Den zweiten Abend dominierte das Filmprogramm kuratiert vom US-Regisseur Yoni Leyser. Neben der gleichnamigen Kollage „#Pizzagate“ von Warren Neidich und Ashiq Khondker, die sich der kruden Verschwörungstheorie widmet, Hillary Clinton wäre Teil eines Kinderpornografierings gewesen, wurde auch die Premiere des Films „Idomeni“ aus dem Studio Ai Weiwei gezeigt, der die unmenschlichen Umstände im griechischen Flüchtlingslager in 2016 dokumentiert.

Es war Kost, die mit einem Ortswechsel verdaut werden konnte. Musikalisch holten sie à la Creamcake ungewohnte Hörszenen ins OHM. Zwei Auftritte mit elektronischen Beats, Gesang in Violine-Kombination folgten von Ydegirl und Sadaf, sowie ein düster-metallisches und teils übersteuertes Set von Kareem Lotfy, dessen grafische Bilder sonst in internationalen Galerien hängen. Auf ihn folgte der dystopische Brite Oxhy mit einer Mischung aus softem Shouten zu basslastigen Trap, der mit seiner Performance Berlin kurzzeitig in seine Punk-Phase zurückversetzte.

Erneut wollen sie die BesucherInnen durch glatt polierte Post-Internet-Art-Ästhetik ins Politische locken

Auch am Freitag und Samstag wird sich das Hinterfragen von Gewohntem durchs Programm ziehen.

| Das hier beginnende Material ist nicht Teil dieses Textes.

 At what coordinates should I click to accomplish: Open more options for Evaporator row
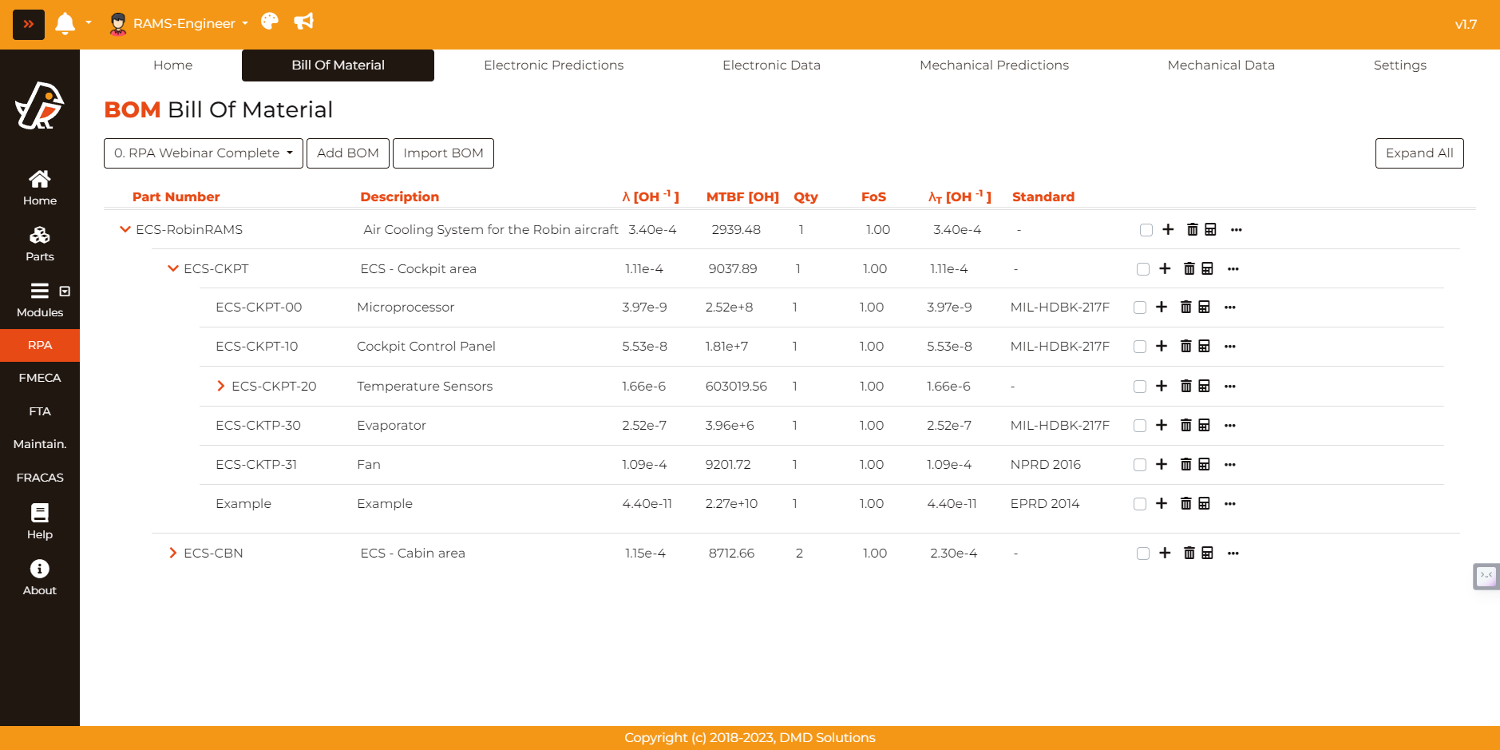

Im Hebbel am Ufer (HAU) warten jeweils die Konzerte „333“ und „999“ unter anderem mit der queeren, schwarzen Diva Mhysa oder der ägyptischen Sängerin Nadah El Shazly. Bevor es zum Abschluss von 3hd am Samstag in der Clubnacht mit indisch- und nordafrikanisch stämmigen Musikerinnen wie der Rapperin Chippy Nonstop und den Künstlerbrüdern Bazoga kommt, wird am Nachmittag über den Ausverkauf von Subkultur durch Kooperationen mit Konzernen wie Institutionen (u.a. mit dem taz-Autoren Philipp Rhensius, „Assimilation Politics“ 27.09, ab 16.00 Uhr) diskutiert.

Dass Seitz und Weigl aus der queeren Subkultur kommen, zeigt sich am weiblichen Produktionsteam wie der Künstlerauswahl. Unterstützend kam in diesem Jahr eine Förderung durch den Hauptstadtkulturfond hinzu. „Wir sind gewachsen, auch wenn man das von außen nicht sieht“, sagt Weigl. Doch es ist sehr wohl bemerkbar, dass sie ihren Hauptveranstaltungsort, der 2015 die „vierte Welt“ war, gegen das Studio im Bethanien getauscht haben. Dennoch ist 3hd ein sehenswertes popkulturelles Forschungsprojekt geblieben, das bleiben wird.

Bis 27. Oktober, Hebbel am Ufer, die Säule, OHM und Studio 1 im Kunstquartier Bethanien. ­Weitere Informationen unter: 3hd-festival.com.